• WHAT YOU HAVE TO DO: Transcribe all data verbatim. Skip the pictures.

• EXERCISE DATA:
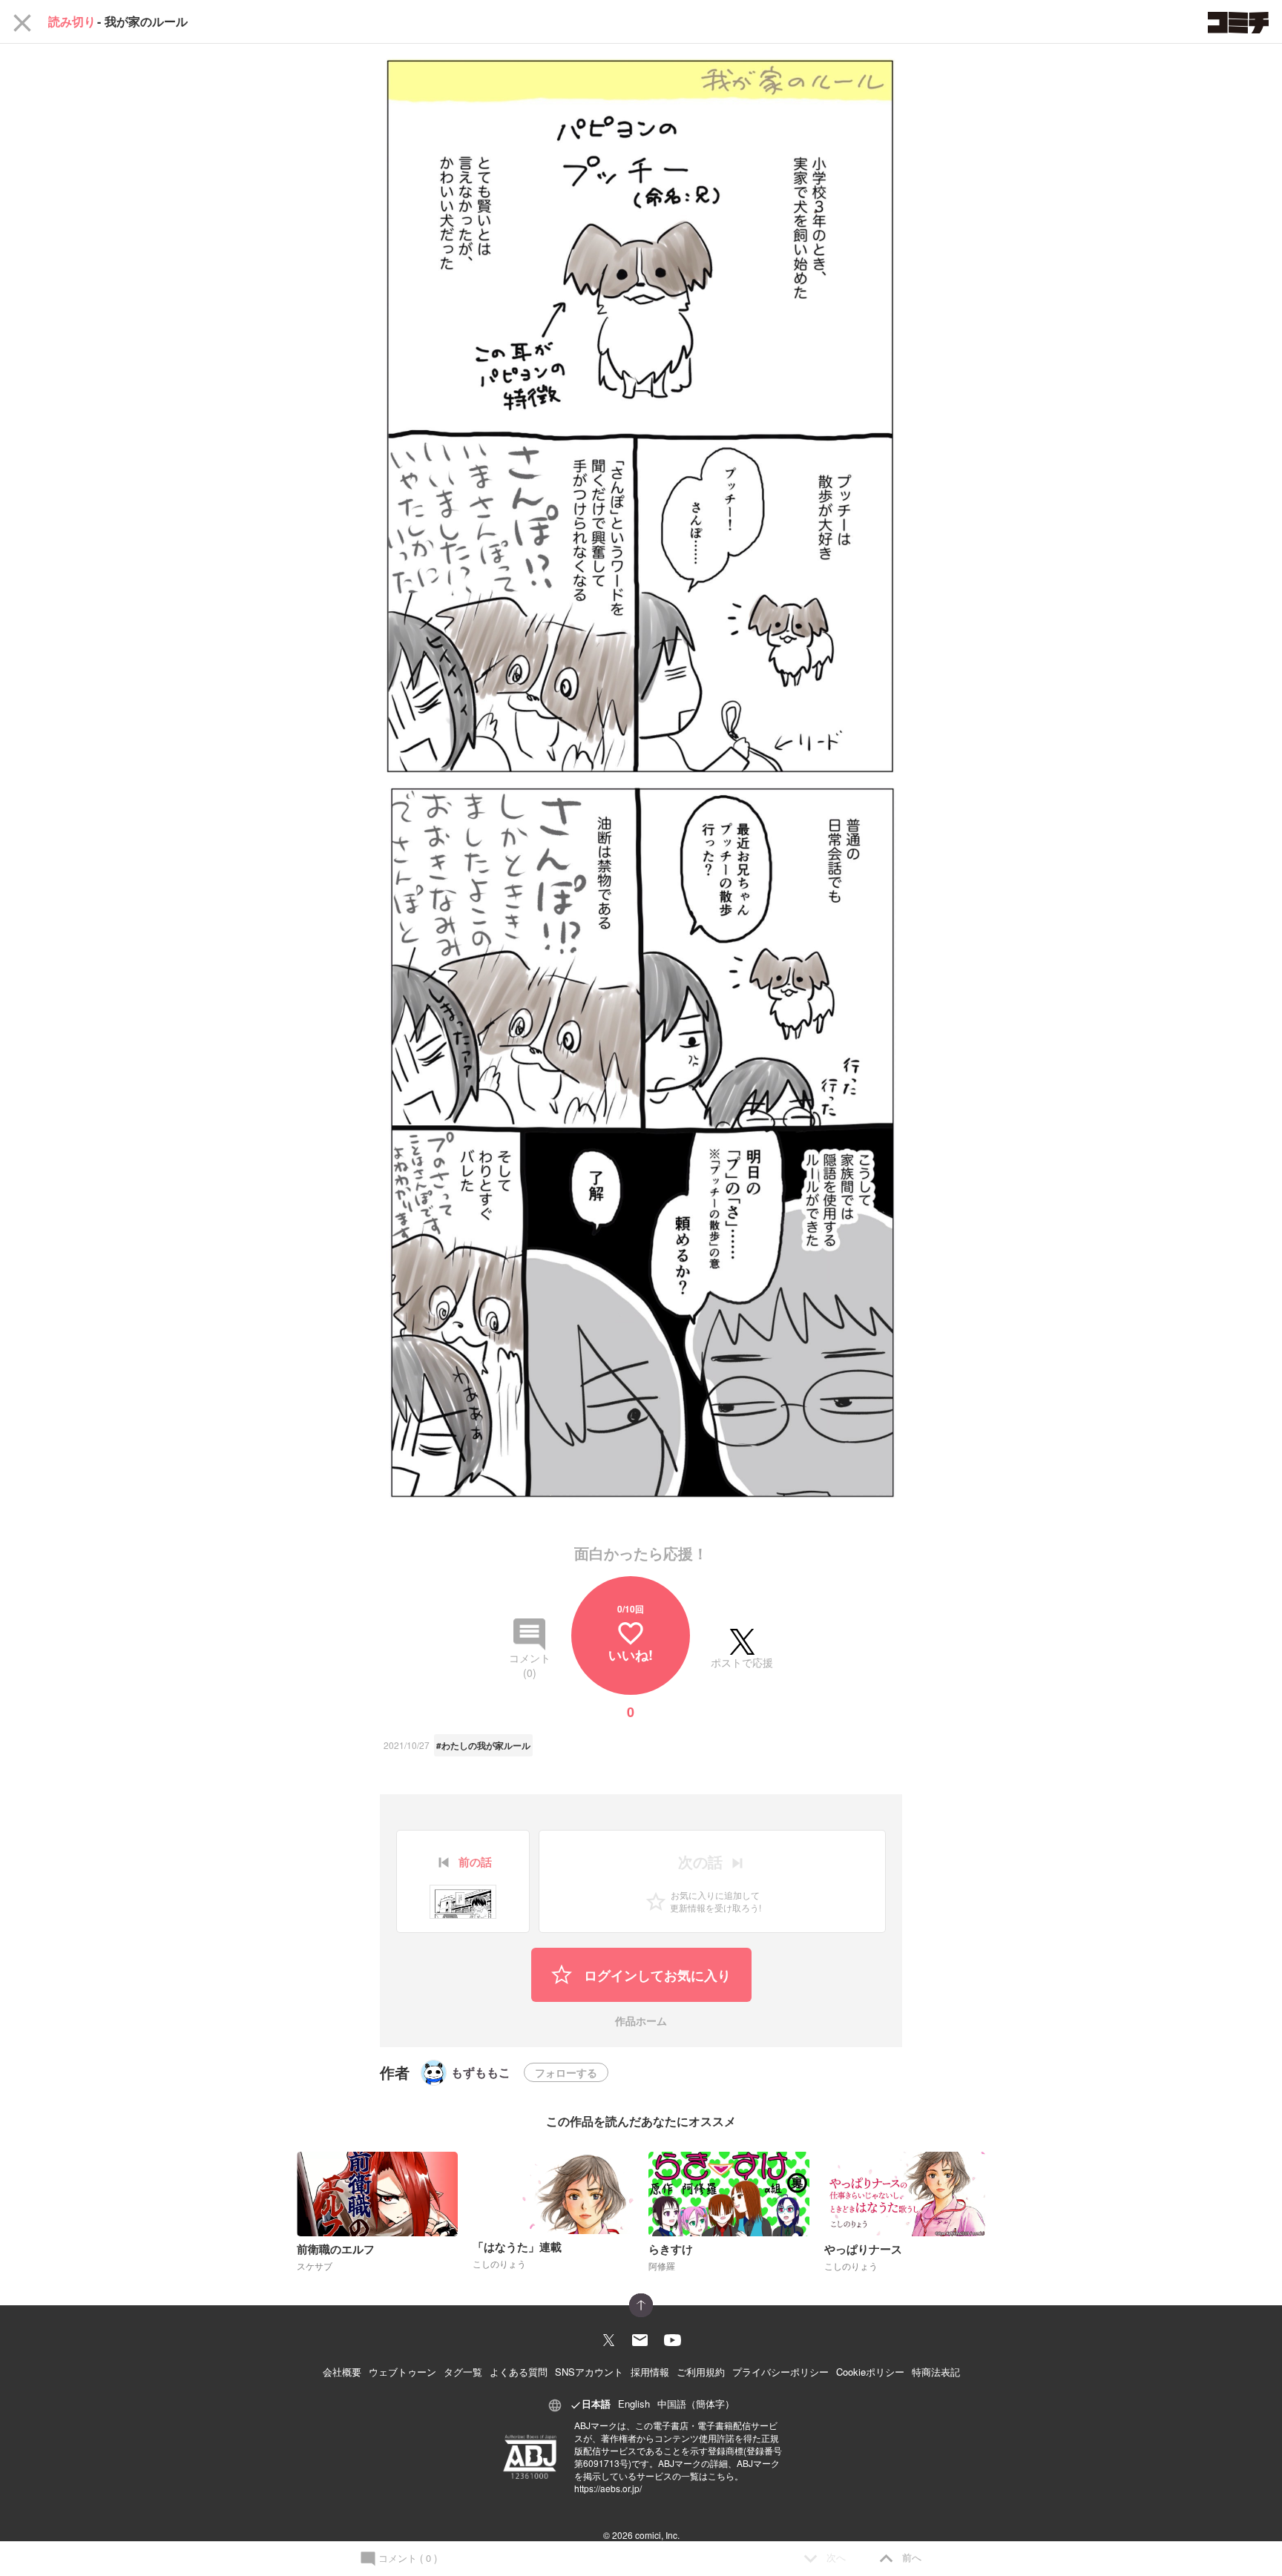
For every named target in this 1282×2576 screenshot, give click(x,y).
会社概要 (342, 2372)
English (634, 2404)
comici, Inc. (657, 2535)
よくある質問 (519, 2372)
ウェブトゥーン (402, 2372)
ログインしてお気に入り (655, 1975)
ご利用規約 (701, 2372)
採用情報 (650, 2372)
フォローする (566, 2072)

• COMPLETED TASK:
For every named target in this 1282×2576 screenshot, give click(x,y).
会社概要 (342, 2372)
English (634, 2404)
comici, Inc. (657, 2535)
よくある質問 (519, 2372)
ウェブトゥーン (402, 2372)
ログインしてお気に入り (655, 1975)
ご利用規約 (701, 2372)
採用情報 (650, 2372)
フォローする (566, 2072)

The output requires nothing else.